Dating is real weird right now. I spent months (5 months, 1 week, and 3 days to be exact) quarantining with family, which was great, but not exactly conducive to dating or hooking-up. At one point, I reached a point of such desperation, that I actually had a conversation with my aunt and uncle (who I was living with) about my having met someone online (one good thing about quarantine was the dating apps) and that I wanted to go engage in some “non-socially distanced activities” with them. You know things are bad when you voluntarily enter into a conversation with your family about the details of your sex life.
I ended up not hooking up with that person while I was living there because the logistics were hard, but as soon as I moved back into the dorms to start my last year of grad school, I was able to start actively thinking about how we were going to safely meet up in person.
I think it goes without saying, but communication is key. Communication is always important in a sexual interaction, but the stakes are even higher now, and it’s critical that you talk about things before you meet up with anyone. Talk about the things you’re each doing or not doing (taking public transportation, going into work, eating at restaurants, seeing friends indoors etc.) and decide whether you’re comfortable with that. Different parts of the country are at different stages of reopening and have different case counts, and that can also be a part of your calculus about whether you’re ready to spend unmasked time with someone inside (though I guess outdoor sex in a private place while wearing masks also works). It’s important to be upfront, not only about what you’ve been doing, but also with what you’re comfortable with. If you don’t want to hook-up with someone who spends time in an office or takes the subway, that’s okay!

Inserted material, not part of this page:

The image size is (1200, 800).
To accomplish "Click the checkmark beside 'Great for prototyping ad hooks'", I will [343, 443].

To be extra safe, consider changing your behavior for the two weeks leading up to your date. Quarantine strictly, or tweak some of your normal activities to reduce your exposure so that you can feel confident going in that you’re both covid-19 free. If your city offers quick and free testing, consider that (but know that a negative result doesn’t mean you definitively don’t have covid-19). You should also talk to the people you live with to see if they’re okay with you meeting up with someone outside of your bubble/pod.

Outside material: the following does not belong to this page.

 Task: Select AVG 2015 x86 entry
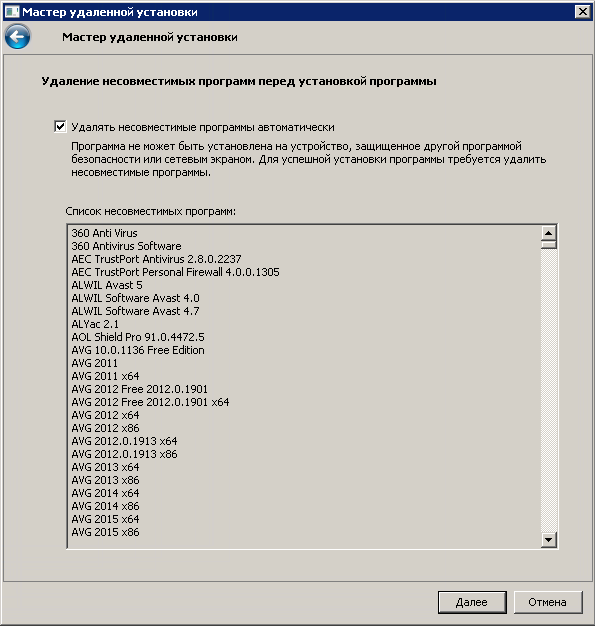click(x=105, y=532)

Once you’ve figured out safety logistics I think it also makes sense to talk about sex. Make sure you’re on the same page with your likes and dislikes. It doesn’t make sense to go through the whole rigmarole of planning a safe hook-up to get to the moment and realize that you only like oral sex and they only want to have intercourse. In the “before-times” that was annoying and frustrating, but now it would be even more disheartening. So talk! Some people might find this awkward, but it’s really good practice to voice what you like. Do it over text if that feels easier than talking on the phone. We haven’t been socialized to have these types of frank conversations about sex, but now more than ever it’s important to talk with your partner about all of this stuff, from pandemic safety to sex.